**What is being asked:**
Leave out the lines before the one with "[Facebook] (21, 2545)"; output that line and all remaining lines of the records exactly.
· · · · · · ·
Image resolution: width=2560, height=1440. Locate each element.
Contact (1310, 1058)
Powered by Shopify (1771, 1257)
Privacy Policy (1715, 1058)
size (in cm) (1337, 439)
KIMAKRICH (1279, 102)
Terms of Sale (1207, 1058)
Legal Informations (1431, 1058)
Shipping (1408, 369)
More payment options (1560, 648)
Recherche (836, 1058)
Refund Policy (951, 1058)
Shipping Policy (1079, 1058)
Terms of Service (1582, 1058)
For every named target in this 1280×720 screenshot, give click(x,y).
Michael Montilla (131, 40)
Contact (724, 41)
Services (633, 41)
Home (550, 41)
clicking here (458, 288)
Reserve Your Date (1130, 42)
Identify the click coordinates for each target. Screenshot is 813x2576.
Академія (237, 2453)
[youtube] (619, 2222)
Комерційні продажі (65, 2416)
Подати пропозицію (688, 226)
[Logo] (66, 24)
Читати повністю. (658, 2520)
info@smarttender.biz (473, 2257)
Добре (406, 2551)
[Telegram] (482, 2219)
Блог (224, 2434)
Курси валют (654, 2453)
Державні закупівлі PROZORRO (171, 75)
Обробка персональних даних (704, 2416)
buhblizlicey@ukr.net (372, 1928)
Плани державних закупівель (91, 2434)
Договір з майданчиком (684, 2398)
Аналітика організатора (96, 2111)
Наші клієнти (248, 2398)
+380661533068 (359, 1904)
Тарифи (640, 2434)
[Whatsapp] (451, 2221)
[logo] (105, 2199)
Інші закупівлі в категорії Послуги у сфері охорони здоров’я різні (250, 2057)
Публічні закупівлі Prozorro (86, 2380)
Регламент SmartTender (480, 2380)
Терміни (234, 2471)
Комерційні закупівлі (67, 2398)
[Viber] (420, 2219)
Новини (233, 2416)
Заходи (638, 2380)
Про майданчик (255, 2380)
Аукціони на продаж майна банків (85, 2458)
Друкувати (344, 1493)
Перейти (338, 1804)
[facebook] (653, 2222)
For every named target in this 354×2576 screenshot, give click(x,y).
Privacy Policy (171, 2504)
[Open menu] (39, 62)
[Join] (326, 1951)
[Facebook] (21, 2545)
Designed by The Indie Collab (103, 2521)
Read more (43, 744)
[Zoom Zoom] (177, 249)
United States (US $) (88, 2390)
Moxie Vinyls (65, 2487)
· · · · · · ·
**Your solution:**
[Facebook] (21, 2545)
Designed by The Indie Collab (103, 2521)
Read more (43, 744)
[Zoom Zoom] (177, 249)
United States (US $) (88, 2390)
Moxie Vinyls (65, 2487)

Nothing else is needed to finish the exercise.